Todo ese viaje, en realidad, fue sorprendente. Nunca antes me había alejado tanto de mi casa. Es más: nunca antes había tomado un avión y visto tan de cerca las nubes. La azafata tuvo que llamarme la atención para que cerrara la cortinilla cuando se hizo de noche en mi viaje trasatlántico de México a Europa.

Solo llevaba una mochila y dinero limitado. Sabía que iba en plan austero, pero me bastaba con caminar y escuchar los sonidos de las calles y conocer la magnificencia de los edificios, respirar la historia de la cultura occidental y recrear pasajes literarios. Deseaba ver cómo eran las personas del viejo continente: cómo era la vida cotidiana, de qué se reían, en qué ocupaban su tiempo libre o cómo llamaban la atención de los niños. Quería enfrentar mi cultura a un nuevo espejo.

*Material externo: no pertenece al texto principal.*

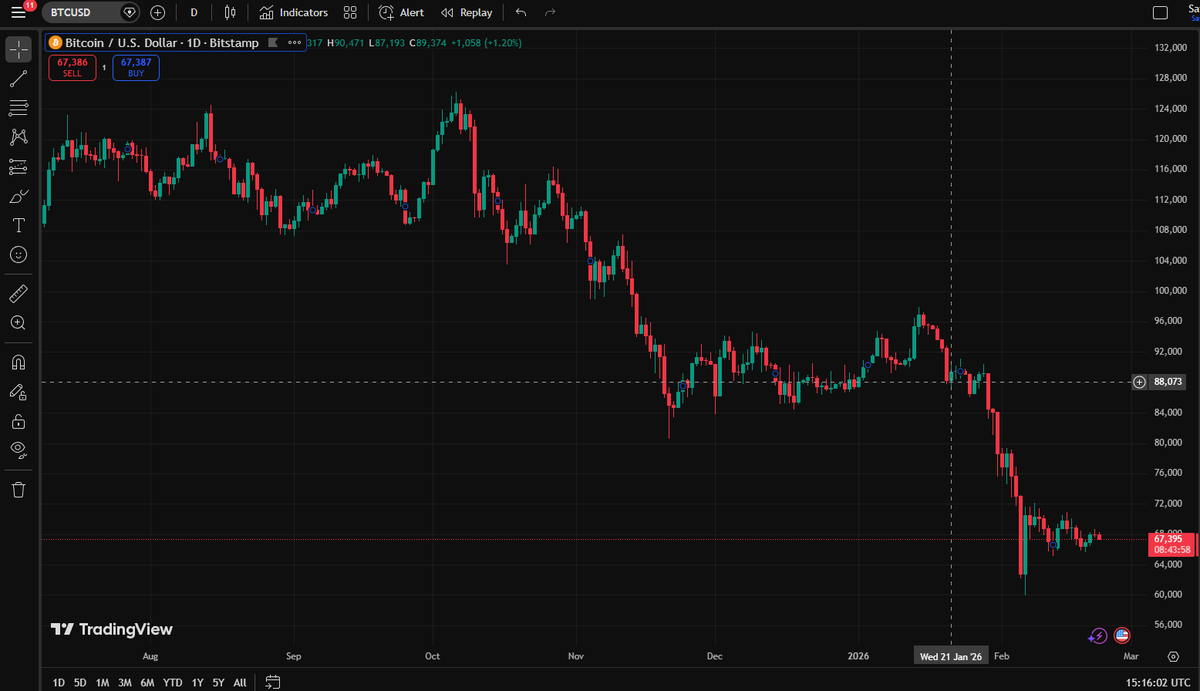This screenshot has width=1200, height=691.
Task: Select the Measure ruler tool
Action: [x=16, y=293]

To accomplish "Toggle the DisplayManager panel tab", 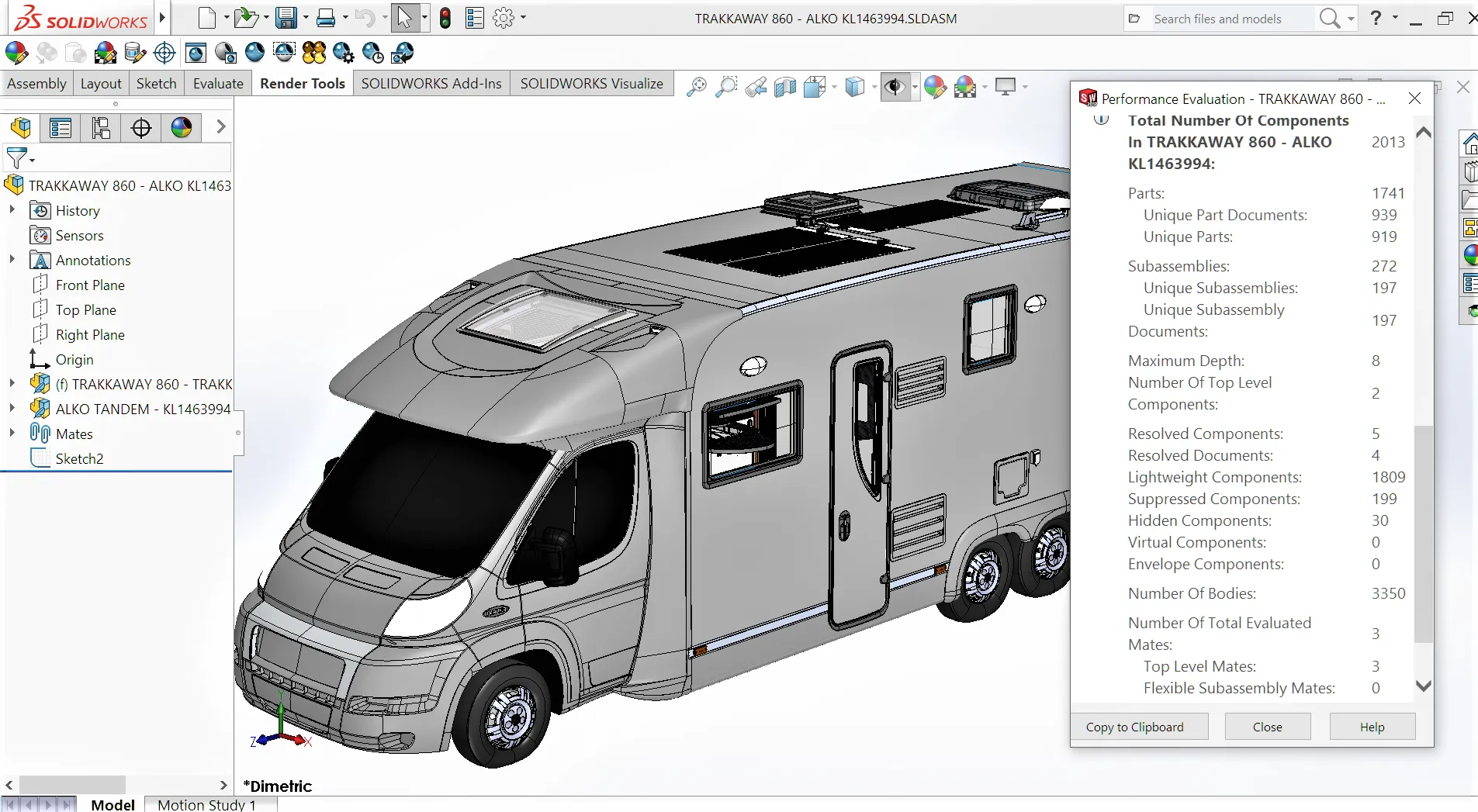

Yo creía que en mi maleta solo cargaba ilusiones, pero pronto me di cuenta de que me habían acompañado miedos que desconocía y desempaqué mis fantasmas internos. Descubrí entonces que uno es siempre uno mismo por más que intente alejarse de su origen. Tuve que aprender a viajar conmigo, sola, en una de las experiencias más fuertes, pero aleccionadoras que he vivido. Cada vez que me maravillaba un descubrimiento intentaba voltear a los lados para encontrar una mirada cómplice con quien compartir la admiración, y solo veía parejas y grupos sonrientes que hablaban lenguas que a veces no podía identificar. Recuerdo que me costó trabajo romper el primer miedo de pedirle a alguien que me tomara una foto.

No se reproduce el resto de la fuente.